(Record extracts)

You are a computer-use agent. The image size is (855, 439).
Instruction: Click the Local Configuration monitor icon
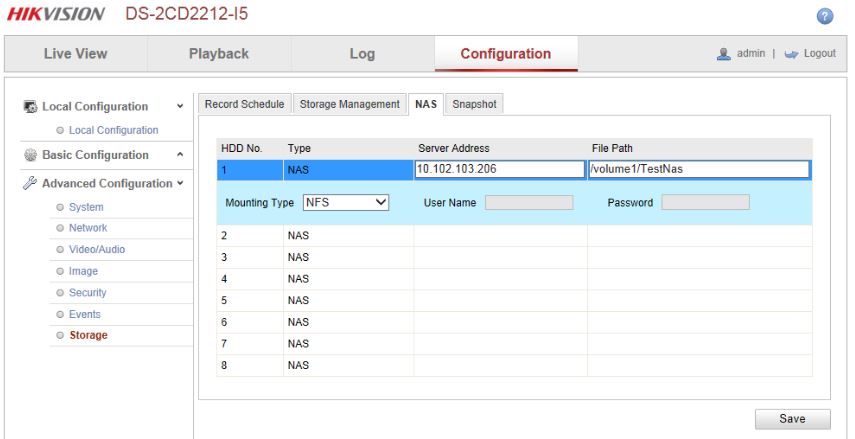pos(30,107)
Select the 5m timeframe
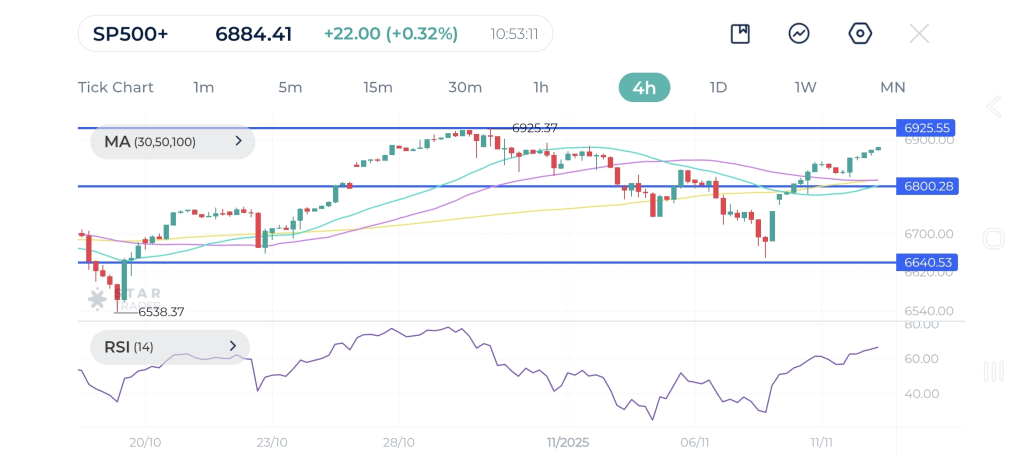Screen dimensions: 1024x473 click(x=290, y=87)
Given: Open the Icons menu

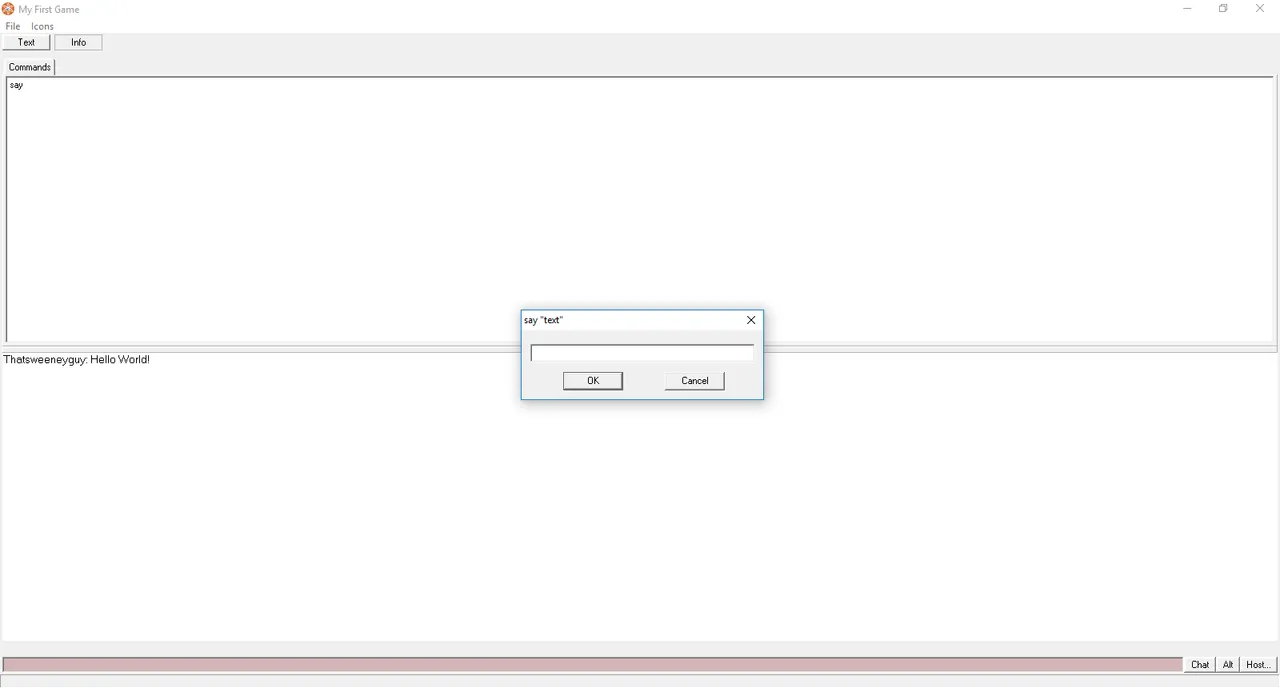Looking at the screenshot, I should [x=42, y=26].
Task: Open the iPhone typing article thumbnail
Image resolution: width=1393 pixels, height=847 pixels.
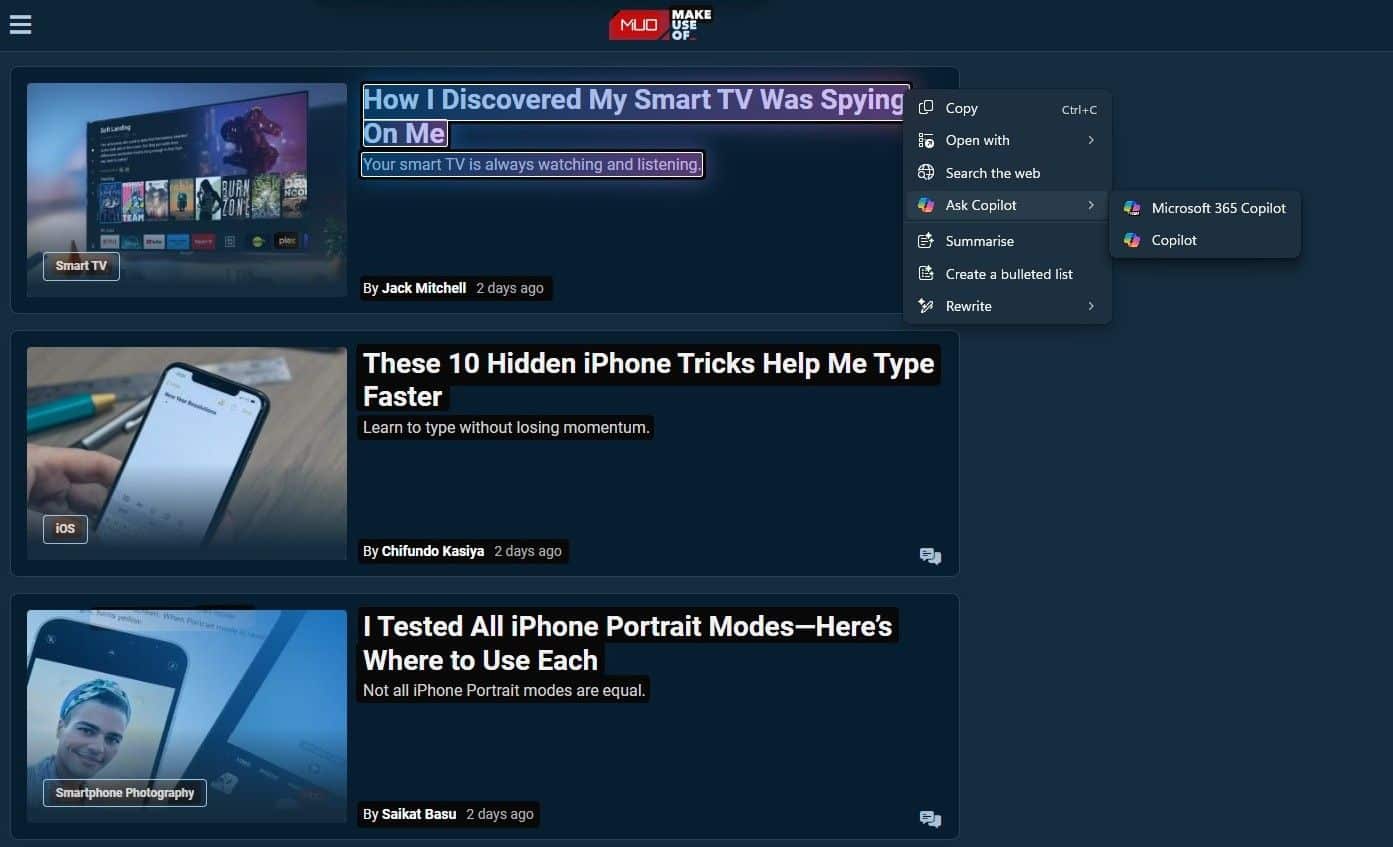Action: pyautogui.click(x=187, y=453)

(End Record extracts)

About this task: Word-for-word output of every record is needed, with images omitted.

Response to the exercise:
You are a computer-use agent. The image size is (855, 439).
Instruction: Click the Local Configuration monitor icon
pos(30,107)
Select the 5m timeframe
Screen dimensions: 1024x473 click(x=290, y=87)
Given: Open the Icons menu

Looking at the screenshot, I should [x=42, y=26].
Task: Open the iPhone typing article thumbnail
Image resolution: width=1393 pixels, height=847 pixels.
Action: pyautogui.click(x=187, y=453)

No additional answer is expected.